On 2020-12-27 18:02:44 [+0100], Vincent Lefevre wrote:
> On 2020-12-27 15:47:05 +0100, Sebastian Andrzej Siewior wrote:
> > xz refuses to decompress a file which has more than one hard link. It
> > can be reproduced byi (as per Vincent):
> > |$ echo foo > file1
> > |$ xz file1
> > |$ ln file1.xz file2.xz
> > |$ xz -d file1.xz
> > |xz: file1.xz: Input file has more than one hard link, skipping
> 
> Note that when I reported the bug, I used the -k option (without
> it, I may understand the reason why xz refuses the operation with
> more than one hard link, because removing the link will lose some
> information: the fact that 2 files were hard-linked).

Indeed, I lost -k option. So without removing the file it actually makes
no sense.
But yes: you lose the hard-link count but I don't see why this is
important.

> > This behaviour is consistent with `gzip' and `bzip2' but it is not
> > documented. The `--force' option would ignore this restriction.
> > 
> > I traced it back in `gzip' to the 90s but the change was not documented
> > as such.
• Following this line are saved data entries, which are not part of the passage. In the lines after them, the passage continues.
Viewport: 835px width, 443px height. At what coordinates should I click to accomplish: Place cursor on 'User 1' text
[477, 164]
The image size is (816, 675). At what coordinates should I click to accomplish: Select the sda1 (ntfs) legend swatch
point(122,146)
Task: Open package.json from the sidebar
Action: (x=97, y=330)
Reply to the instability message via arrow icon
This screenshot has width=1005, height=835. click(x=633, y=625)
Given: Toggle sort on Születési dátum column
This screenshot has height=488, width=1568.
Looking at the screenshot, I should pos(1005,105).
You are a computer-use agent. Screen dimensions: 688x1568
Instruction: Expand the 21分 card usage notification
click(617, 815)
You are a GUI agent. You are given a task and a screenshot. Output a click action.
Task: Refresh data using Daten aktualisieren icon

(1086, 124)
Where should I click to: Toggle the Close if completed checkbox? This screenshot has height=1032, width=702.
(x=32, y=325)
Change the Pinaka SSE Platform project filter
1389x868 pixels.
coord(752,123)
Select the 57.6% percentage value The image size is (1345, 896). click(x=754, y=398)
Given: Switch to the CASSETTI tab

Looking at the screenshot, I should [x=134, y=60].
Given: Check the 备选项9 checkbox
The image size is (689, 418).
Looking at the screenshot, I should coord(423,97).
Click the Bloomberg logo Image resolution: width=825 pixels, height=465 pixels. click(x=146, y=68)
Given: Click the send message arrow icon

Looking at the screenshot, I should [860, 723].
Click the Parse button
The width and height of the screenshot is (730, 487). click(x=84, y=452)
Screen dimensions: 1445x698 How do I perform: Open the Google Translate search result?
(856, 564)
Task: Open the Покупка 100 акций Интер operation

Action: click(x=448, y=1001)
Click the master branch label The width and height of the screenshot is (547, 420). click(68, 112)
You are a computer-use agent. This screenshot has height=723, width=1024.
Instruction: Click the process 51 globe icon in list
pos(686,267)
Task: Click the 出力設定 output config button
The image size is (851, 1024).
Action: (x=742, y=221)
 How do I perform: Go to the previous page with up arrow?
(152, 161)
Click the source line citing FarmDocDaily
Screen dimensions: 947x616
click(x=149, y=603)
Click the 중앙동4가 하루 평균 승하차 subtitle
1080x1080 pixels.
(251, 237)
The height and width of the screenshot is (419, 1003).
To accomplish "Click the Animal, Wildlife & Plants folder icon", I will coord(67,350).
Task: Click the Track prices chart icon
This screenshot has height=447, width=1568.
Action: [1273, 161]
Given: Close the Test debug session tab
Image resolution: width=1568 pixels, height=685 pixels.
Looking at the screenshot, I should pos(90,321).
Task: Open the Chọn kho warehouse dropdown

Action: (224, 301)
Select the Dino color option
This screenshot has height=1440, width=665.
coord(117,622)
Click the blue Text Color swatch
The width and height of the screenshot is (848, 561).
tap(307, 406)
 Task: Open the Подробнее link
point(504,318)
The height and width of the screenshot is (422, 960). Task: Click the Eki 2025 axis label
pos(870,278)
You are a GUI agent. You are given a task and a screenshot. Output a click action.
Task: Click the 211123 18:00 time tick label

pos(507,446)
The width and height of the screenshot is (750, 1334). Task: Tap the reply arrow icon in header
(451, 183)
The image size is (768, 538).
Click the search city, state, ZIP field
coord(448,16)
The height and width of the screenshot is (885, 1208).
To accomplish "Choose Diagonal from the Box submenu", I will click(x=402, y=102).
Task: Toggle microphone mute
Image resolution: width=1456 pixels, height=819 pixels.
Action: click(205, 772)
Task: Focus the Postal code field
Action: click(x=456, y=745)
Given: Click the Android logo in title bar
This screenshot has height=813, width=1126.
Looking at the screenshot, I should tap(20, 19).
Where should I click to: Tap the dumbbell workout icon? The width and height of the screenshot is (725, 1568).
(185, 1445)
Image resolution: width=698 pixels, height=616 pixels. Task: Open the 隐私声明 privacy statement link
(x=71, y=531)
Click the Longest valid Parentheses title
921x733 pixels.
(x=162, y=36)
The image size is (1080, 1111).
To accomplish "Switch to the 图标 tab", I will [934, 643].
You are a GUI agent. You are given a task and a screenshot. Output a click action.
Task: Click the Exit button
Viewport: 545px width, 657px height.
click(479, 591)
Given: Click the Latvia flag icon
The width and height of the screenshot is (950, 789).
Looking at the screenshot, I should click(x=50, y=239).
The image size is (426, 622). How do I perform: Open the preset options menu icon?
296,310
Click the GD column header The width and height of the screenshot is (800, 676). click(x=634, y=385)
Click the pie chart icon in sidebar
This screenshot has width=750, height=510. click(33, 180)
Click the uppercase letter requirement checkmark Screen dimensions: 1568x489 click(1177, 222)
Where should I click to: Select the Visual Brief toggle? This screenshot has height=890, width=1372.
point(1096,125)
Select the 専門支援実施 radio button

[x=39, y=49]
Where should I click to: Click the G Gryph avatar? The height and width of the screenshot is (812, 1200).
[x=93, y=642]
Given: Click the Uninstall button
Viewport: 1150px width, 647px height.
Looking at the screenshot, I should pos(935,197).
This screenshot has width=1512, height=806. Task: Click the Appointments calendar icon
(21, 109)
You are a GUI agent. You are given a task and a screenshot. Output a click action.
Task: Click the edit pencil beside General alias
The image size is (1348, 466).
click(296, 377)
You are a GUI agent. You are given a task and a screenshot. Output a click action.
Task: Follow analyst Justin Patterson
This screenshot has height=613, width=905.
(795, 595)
It was moved, altered but not documented. At some point the
> > error was restricted to <= 2 which might be related to disk quota.
> 
> I don't see why disk quota would have an influence: whatever
> the number of link counts, a new file (the decompressed one)
> is created.

My understanding is that the first file is accounted on users' quota and
the hardlink (by another user) isn't. If the user, that had the file
accounted, removes the file then it gets accounted on the disk quota of
the other user which may exceed the his quota.
I never used disk quota, this a story I remember from back then.